• _Extrait_
-=-=-

# samedi 19 novembre 2011 Install-party à Quimper (Finistère)



## ReunigKozh (8 Novembre 2011)

Bonjour

Linux Quimper sera au Centre des Abeilles à Quimper (4 rue Sergent Le Flao), le samedi 19 novembre 2011 de 14h à 18h, pour animer une Install-Party.
Celles et ceux qui veulent passer à un système d'exploitation libre, pourront trouver aide et conseils pour installer la distribution GNU/Linux de leur choix.
Si vous êtes un utilisateur régulier ou occasionnel de GNU/Linux, vous pourrez aider ces personnes pour l'installation et/ou la prise en main des distributions que vous connaissez.

Une re-distribution gratuite d'ordinateurs déclassés (P4 de 1,5 à 2,5GHz) reconfigurés avec un système libre et des logiciels libres, sera aussi organisée. 
Nous aurons besoin de personnes pour une présentation simple aux personnes qui récupéreront ces ordis, de l'interface graphique et des logiciels libres installés sur ces machines.
Il est possible de bénéficier de cette redistribution. Il suffit pour cela de s'inscrire au Centre des Abeilles (02 98 55 33 13). 
La redistribution s'adresse en priorité aux personnes étant dans une situation financière précaire ou aux associations de l'économie sociale et solidaire.

Aura lieu aussi, une présentation d'imprimantes 3D domestiques permettant d'imprimer des objets en plastique recyclable (projet reprap sous licence libre) 

Pour terminer la journée une table ronde sera organisée autour du livre "Comment contourner la censure sur Internet" rédigé lors de "Book Sprint" et faisant partie de manuels "Free Libre Open Source Software"

Si vous êtes disponible et que vous avez envie de faire partager vos connaissances ou trouver de l'aide pour résoudre des problèmes que vous rencontrez avec des Logiciels Libres, rendez-vous samedi 19 novembre au centre des Abeilles. 
Vous pouvez le faire savoir sur le forum de Linux Quimper
A très bientôt 
René


----------

-=-=-

• _Données recensées_
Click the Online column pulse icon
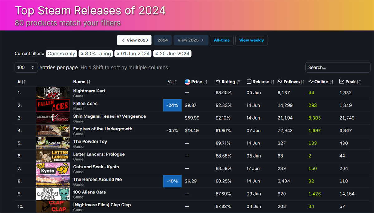Screen dimensions: 374x213 [x=311, y=82]
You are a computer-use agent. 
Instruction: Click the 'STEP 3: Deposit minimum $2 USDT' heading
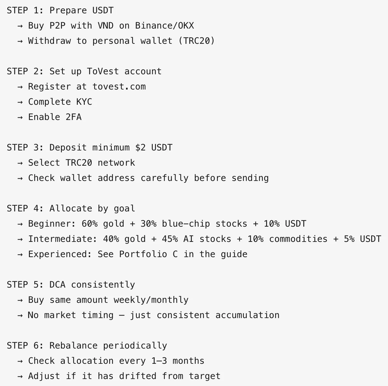[90, 147]
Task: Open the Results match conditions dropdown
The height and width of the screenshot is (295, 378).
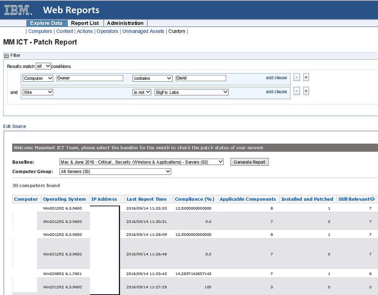Action: 43,66
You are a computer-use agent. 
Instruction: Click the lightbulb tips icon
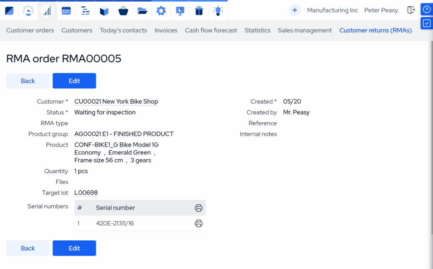[218, 10]
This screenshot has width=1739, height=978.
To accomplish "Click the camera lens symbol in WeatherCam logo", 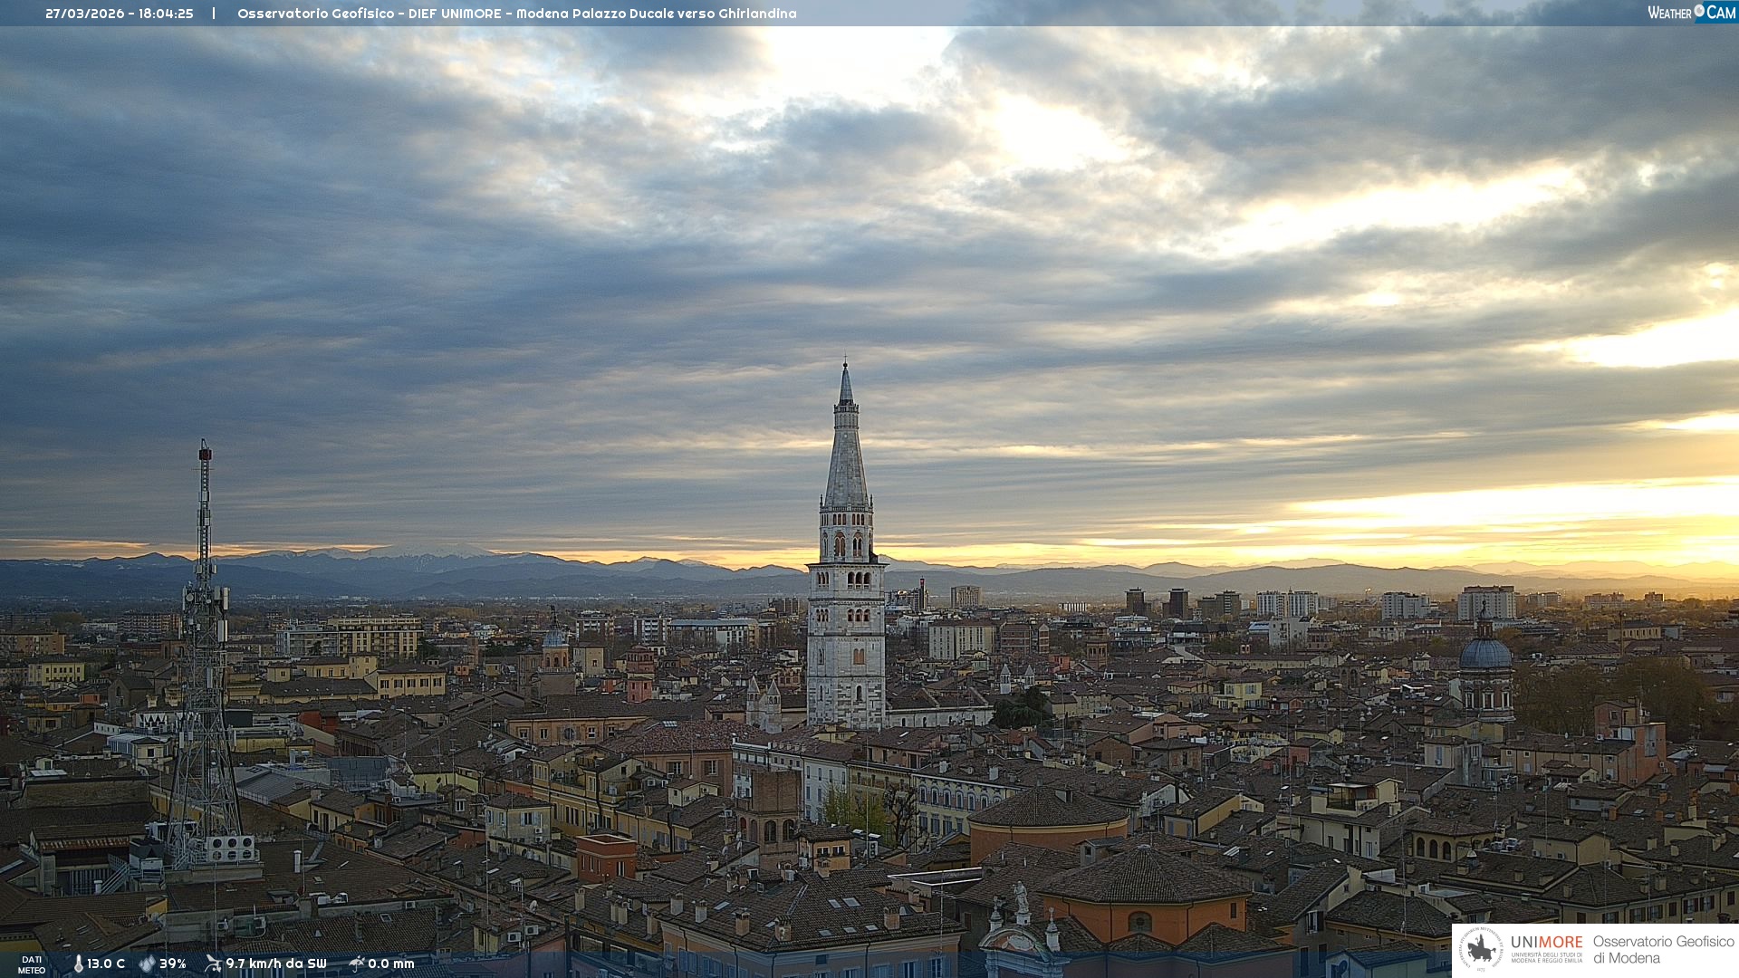I will [x=1699, y=11].
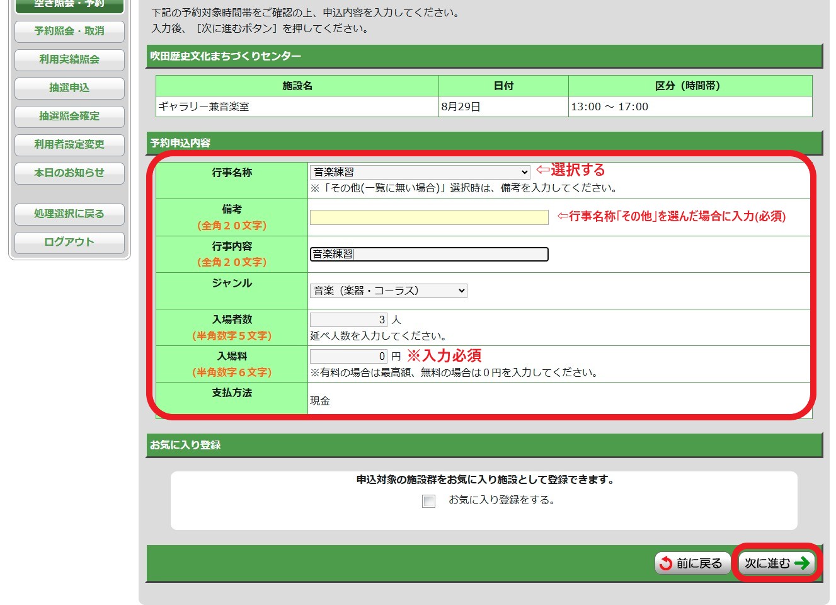Choose 利用者設定変更 sidebar option
The width and height of the screenshot is (836, 605).
pos(69,144)
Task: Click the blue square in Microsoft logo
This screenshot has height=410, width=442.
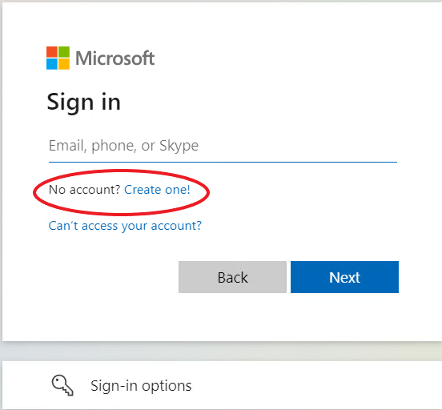Action: point(52,64)
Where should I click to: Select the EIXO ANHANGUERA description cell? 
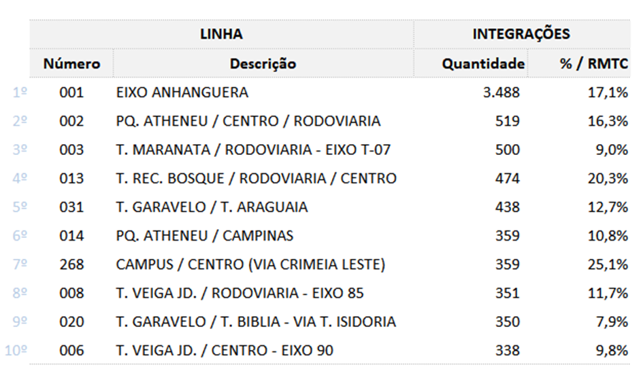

-=-=-

• _Exercice court_
Recopiez l'extrait depuis "Une re-distribution gratuite" jusqu'à "sous licence libre)" inclus, en substituant "ordinateurs" à "ordis".

• _Résultat attendu_
Une re-distribution gratuite d'ordinateurs déclassés (P4 de 1,5 à 2,5GHz) reconfigurés avec un système libre et des logiciels libres, sera aussi organisée. 
Nous aurons besoin de personnes pour une présentation simple aux personnes qui récupéreront ces ordinateurs, de l'interface graphique et des logiciels libres installés sur ces machines.
Il est possible de bénéficier de cette redistribution. Il suffit pour cela de s'inscrire au Centre des Abeilles (02 98 55 33 13). 
La redistribution s'adresse en priorité aux personnes étant dans une situation financière précaire ou aux associations de l'économie sociale et solidaire.

Aura lieu aussi, une présentation d'imprimantes 3D domestiques permettant d'imprimer des objets en plastique recyclable (projet reprap sous licence libre)